You should be fine. John_B asserts that the ST-4 produces 111x when coupled with the ST80 (I'm assuming that he's calculated it out :)). A 35mm film frame will only produce 40x when imaging through your SCT (50mm lens = 1x, so 2000mm lens = 2000/50 - 40x). You'll probably be fine. Shooting with a focal reducer would help, as would being able to Barlow the ST80 (although 111x is reaching the limits of what an ST80 wants to resolve...), but I'd be interested to see what kind of tracking results you can get with this setup; I don't think that it's as bleak as you worry.

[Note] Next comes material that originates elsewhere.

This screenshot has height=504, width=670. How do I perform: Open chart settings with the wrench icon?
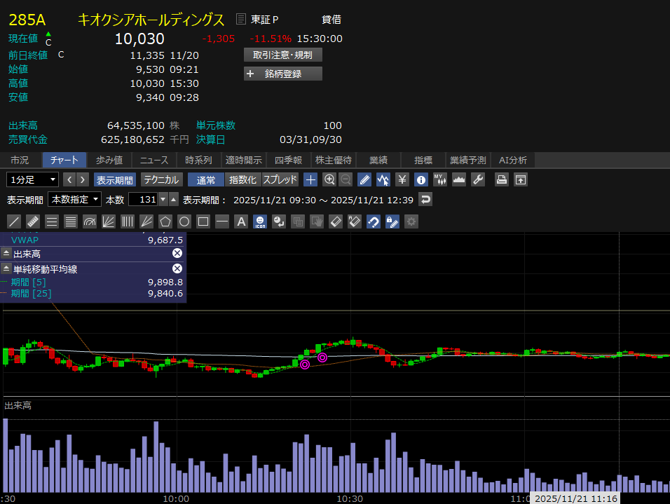click(478, 179)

One of the benefits of shooting film is that your "chip" size is so large compared to the chip in the ST-4, that you can get away with a lot less guiding accuracy. If you were shooting CCD, with chips much closer in size to each other, you'd have to worry about guiding focal lengths a lot more. I notice that you're not using an ST-4, but whatever you're using for an autoguider, the chip is going to be similarly tiny compared to a frame of 35mm film.

Since Dee hasn't bought her guidescope yet, it's easy to suggest to her that, if she was going to consider running her 8" SCT as an imaging scope, she should consider a longer refractor for a guidescope now, to give her more flexibility in the future. However, since she's not considering the SCT for imaging at this time, an ST80 is certainly a fine (I daresay "better") choice for her to guide her 480mm imaging refractor. 80mm f/11 guidescopes can be had cheaply further down the road, in any case.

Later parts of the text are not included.